Und dennoch kommen die Bedürfnisse der Mutter nicht zu kurz, wenn beispielsweise ein nächtliches Fest im Gange ist, wird das umgebundene Baby beim Tanzen ziemlich durchgeschüttelt, es erlebt die tropische Hitze des Dschungels, wenn Zutaten für das Mittagessen besorgt und wenn die Mutter nachts für Wärme sorgt und das Feuer schüren muss, klemmt sie sich ihr Baby zwischen Oberschenkel und Rippen.
Was ich damit sagen will ist, dass die Leichtigkeit in der Akzeptanz liegt, “Ich habe ein Baby, das braucht mich und deshalb versorge ich es, sein Dasein ist Grund genug, um ihm meine Liebe zu versichern”, ich denke, dass nennt man bedingungslose Bejahung.
“Sie (die Mutter) setzt nicht ihren Willen gegen den des Kindes, sie schließen sich gemeinsam mit ihm aus, ohne ihm irgendein Urteil über sein Benehmen oder Missfallen über die Störung zu erkenne zu geben”.
Das bedeutet allerdings nicht, dass es nach dem Durchlesen des Buches keine Herausforderungen mehr mit der Geburt eines Säuglings gibt, keine schlaflosen Nächte, gefolgt von Tagen an denen man vor Müdigkeit nicht weiß wo oben oder unten ist und man oft nicht richtig zum Essen, geschweige denn zum duschen kommt. Das Buch gibt einem vor allem das Gefühl, sich dem Ausnahmezustand hinzugeben, es okay zu finden, dass alles durcheinander gewirbelt wird, vielleicht sogar froh darüber zu sein, dass gerade nicht alles planbar ist, zudem nicht mehr so streng mit sich selbst zu sein und sich viel mehr darüber zu freuen, dass es dem Baby gut geht, dass es keinen tatsächlichen Anlass zur Sorge gibt.
Ich habe das Buch nach der Geburt unseres zweiten Sohnes noch einmal zur Hand genommen, und mir liefen immer wieder die Tränen. Zum einen, weil ich mich darüber geärgert habe, dass ich, obwohl mich das Buch schon beim 1. Mal lesen mitten ins Herz getroffen hat, viele Dinge und Gefühle vergessen und anders gemacht habe und zum anderen, weil ich diese bedingungslose Liebe, die im Buch immer wieder beschrieben wird, für meine Kinder so stark spüren konnte.

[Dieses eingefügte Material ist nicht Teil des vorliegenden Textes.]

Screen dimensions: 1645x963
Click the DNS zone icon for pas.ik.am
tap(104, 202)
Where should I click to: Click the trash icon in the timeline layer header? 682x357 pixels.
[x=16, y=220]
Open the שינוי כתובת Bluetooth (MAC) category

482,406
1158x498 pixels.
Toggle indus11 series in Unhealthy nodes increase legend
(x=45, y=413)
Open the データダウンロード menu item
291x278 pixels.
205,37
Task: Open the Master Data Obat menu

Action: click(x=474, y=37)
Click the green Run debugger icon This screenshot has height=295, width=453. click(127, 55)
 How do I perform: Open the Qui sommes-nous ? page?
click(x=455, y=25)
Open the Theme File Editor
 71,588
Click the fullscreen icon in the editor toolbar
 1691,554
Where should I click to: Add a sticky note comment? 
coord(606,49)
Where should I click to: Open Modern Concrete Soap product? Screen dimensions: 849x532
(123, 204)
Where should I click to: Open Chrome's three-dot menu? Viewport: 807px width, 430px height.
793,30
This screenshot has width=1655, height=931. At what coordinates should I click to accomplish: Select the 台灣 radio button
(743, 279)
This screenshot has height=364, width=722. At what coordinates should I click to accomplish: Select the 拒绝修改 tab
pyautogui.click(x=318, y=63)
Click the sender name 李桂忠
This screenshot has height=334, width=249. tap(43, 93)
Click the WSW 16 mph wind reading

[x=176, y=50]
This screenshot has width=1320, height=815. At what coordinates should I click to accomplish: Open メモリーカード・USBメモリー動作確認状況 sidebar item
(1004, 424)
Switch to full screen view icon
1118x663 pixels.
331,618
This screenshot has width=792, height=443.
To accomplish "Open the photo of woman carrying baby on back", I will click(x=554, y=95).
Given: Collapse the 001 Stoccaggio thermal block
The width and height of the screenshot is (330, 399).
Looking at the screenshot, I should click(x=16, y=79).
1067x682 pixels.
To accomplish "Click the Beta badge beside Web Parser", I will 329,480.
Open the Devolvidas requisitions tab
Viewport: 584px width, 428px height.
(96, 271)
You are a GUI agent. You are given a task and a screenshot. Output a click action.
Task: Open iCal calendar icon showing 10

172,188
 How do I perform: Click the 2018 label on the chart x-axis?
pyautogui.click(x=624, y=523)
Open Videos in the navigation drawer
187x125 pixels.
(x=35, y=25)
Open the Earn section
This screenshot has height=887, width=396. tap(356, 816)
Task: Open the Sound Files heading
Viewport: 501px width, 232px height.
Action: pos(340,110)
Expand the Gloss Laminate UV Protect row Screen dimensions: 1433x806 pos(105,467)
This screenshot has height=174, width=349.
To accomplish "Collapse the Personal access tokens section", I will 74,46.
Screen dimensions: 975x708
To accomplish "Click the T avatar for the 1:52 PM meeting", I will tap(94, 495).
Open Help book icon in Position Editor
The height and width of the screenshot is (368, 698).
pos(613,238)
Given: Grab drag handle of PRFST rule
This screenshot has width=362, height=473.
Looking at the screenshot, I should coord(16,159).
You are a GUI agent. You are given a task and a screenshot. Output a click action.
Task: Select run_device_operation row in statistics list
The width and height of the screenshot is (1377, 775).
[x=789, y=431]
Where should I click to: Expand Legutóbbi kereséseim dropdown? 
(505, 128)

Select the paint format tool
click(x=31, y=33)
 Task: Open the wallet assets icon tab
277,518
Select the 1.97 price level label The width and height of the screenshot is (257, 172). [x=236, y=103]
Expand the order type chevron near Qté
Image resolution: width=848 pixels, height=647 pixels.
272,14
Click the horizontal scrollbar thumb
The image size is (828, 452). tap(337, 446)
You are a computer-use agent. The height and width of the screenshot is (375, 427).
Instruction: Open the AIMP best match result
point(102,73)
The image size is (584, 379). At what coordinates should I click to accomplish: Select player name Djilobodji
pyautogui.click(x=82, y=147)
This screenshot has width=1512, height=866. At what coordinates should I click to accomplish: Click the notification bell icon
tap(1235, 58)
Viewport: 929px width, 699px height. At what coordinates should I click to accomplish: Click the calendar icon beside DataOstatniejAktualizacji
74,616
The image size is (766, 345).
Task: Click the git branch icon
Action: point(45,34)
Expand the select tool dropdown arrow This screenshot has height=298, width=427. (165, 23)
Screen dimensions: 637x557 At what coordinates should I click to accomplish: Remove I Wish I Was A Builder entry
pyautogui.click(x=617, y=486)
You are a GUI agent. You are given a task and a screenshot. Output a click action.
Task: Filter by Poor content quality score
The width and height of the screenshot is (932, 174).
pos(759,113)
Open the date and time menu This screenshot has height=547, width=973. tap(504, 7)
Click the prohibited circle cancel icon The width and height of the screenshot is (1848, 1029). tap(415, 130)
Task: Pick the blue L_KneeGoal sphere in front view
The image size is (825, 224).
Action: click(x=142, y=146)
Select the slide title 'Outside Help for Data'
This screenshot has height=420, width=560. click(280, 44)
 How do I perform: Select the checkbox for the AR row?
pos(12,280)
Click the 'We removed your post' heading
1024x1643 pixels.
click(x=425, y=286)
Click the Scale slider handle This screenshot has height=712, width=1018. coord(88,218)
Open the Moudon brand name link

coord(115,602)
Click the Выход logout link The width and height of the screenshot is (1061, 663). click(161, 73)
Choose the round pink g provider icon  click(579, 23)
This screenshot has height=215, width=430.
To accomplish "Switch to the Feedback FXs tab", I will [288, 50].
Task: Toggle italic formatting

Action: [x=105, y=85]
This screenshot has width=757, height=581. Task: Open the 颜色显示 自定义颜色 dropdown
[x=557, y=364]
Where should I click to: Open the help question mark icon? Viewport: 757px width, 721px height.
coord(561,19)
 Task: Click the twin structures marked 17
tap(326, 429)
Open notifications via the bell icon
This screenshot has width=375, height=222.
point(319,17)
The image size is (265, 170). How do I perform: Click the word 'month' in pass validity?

Natürlich könnte man kritisieren, dass viele derbeschriebenen Möglichkeiten im täglichen Umgang mit Babys im Dschungel, in unserer modernen Welt schlecht umsetzbar und veraltet sind, beispielsweise, dass ausschließlich Frauen sich um die Kinder kümmern und die Männer jagen gehen usw.. Es geht jedoch nicht darum, einen eins zu eins umsetzbaren Plan für das Leben mit einem Baby zu bekommen, sondern das Buch mit einem warmen Gefühl zuzuklappen und die große Lust zu verspüren, sein Baby/ seine Kinder zu versorgen, den Tag mit ihnen zu verbringen mit dem Wissen, das darin das Geheimnis des Glücks liegt. Bei den Babys aber auch bei uns Eltern.